An overview of the NoSQL world

Let's back up the Internet

A few sessions at the Disruptive Code 2010 were dedicated to the “NoSQL solutions” trendy topic and I was really looking forward —I have to admit— to what Adam Skogman from SpringSource and Eric Evans from Rackspace had to say on the subject.

In the last 5 years the amount of data produced worldwide (texts, images, audio, …) has drastically increased from 161 exabytes to 988 exabytes—one EB being one million TB or one billion GB—and with that come some new challenges (storage capacity, availability, …) that cannot be entirely solved by SQL solutions and relational databases.

Not entirely because “NoSQL” does not mean no SQL at all but Not Only SQL really and a mixed architecture is probably what the final solution to a problem will look like depending on the needs.

What are the problems?

The amount of data is growing at an exponential rate and a relational database (like MySQL) is not really a distributed solution. Even though reads can be performed on slaves, writes most likely have to be done on a master—where would the consistency be otherwise?—which becomes a bottleneck in a transaction intensive system.

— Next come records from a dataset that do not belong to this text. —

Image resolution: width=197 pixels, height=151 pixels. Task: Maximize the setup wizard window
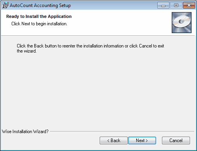176,5
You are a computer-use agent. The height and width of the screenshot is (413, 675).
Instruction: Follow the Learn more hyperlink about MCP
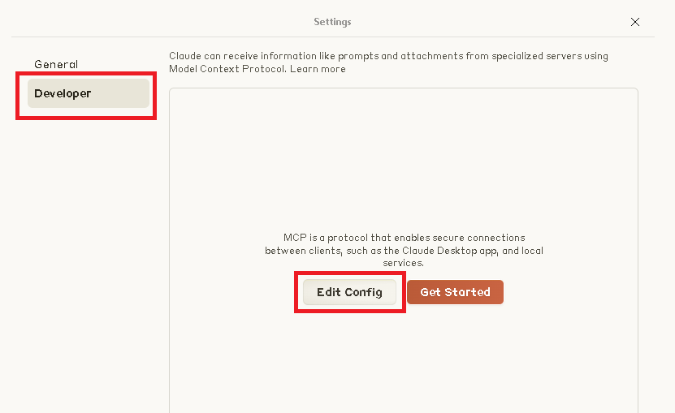click(x=318, y=69)
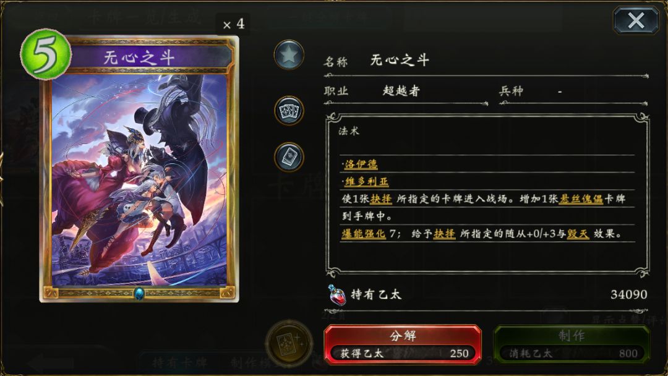Click the golden card sparkle icon
Image resolution: width=668 pixels, height=376 pixels.
click(x=289, y=343)
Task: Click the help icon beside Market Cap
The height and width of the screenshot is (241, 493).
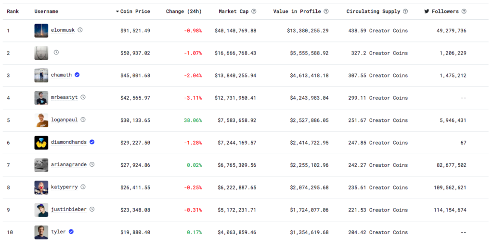Action: (x=254, y=11)
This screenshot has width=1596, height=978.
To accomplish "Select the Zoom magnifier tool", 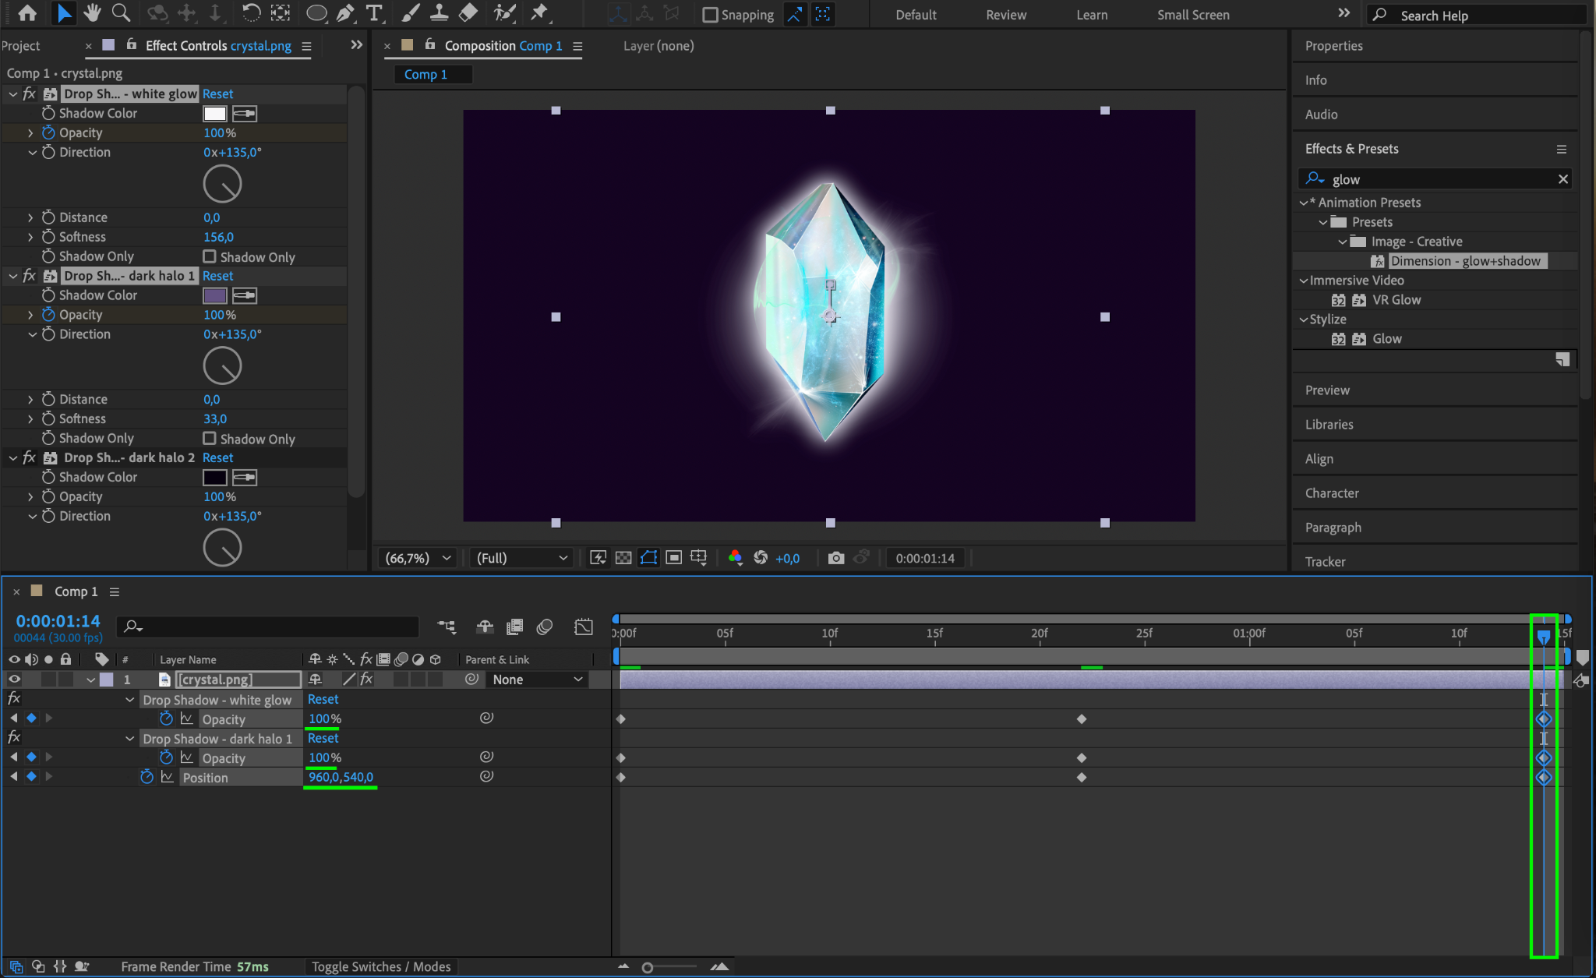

Relational models are rather statics and once the model has been defined you better not have to change it. From my personal experience I can say that adding a column to a table that gets 10 millions (roughly) extra rows a day without downtime is a rather complex and costly (just in the human resources involved) operation. And when you need to keep 5 years of data in that same table (which would be 18.3 billions rows) and still have a good performance on reads and writes, it gets even more complex.

When you need to store, as fast as possible, large quantities of data which structure has to be somehow flexible you’ll definitely have to have a look at the following solutions.

What are the solutions?

There are 4 kinds of NoSQL models at the moment:

  • key/value
  • column
  • document
  • graph

Key/value stores design is domain driven. Entities that are tightly coupled go to the same bucket (a customer and her shopping cart for instance) but different instances (customer A and customer B) don’t have to be in the same bucket. With a key/value store like Redis a throughput of 110,000 database operations per second can be achieved when MySQL shows a good 15,000—good because it’s still pretty good.

Most key/value stores provide an indexing mechanism and/or a search engine usually based on Lucene, Solr or Elastic Search.

As for the other solutions we can mention Apache Cassandra from Facebook, Google Bigtable and Hadoop HBase (column models), CouchDB and MongoDB (document model) and Neo4J (graph database).

Graph models seems like a pretty interesting topic—even though performance is not what you can expect from a key/value store for instance—and I will definitely have a closer look at Neo4J.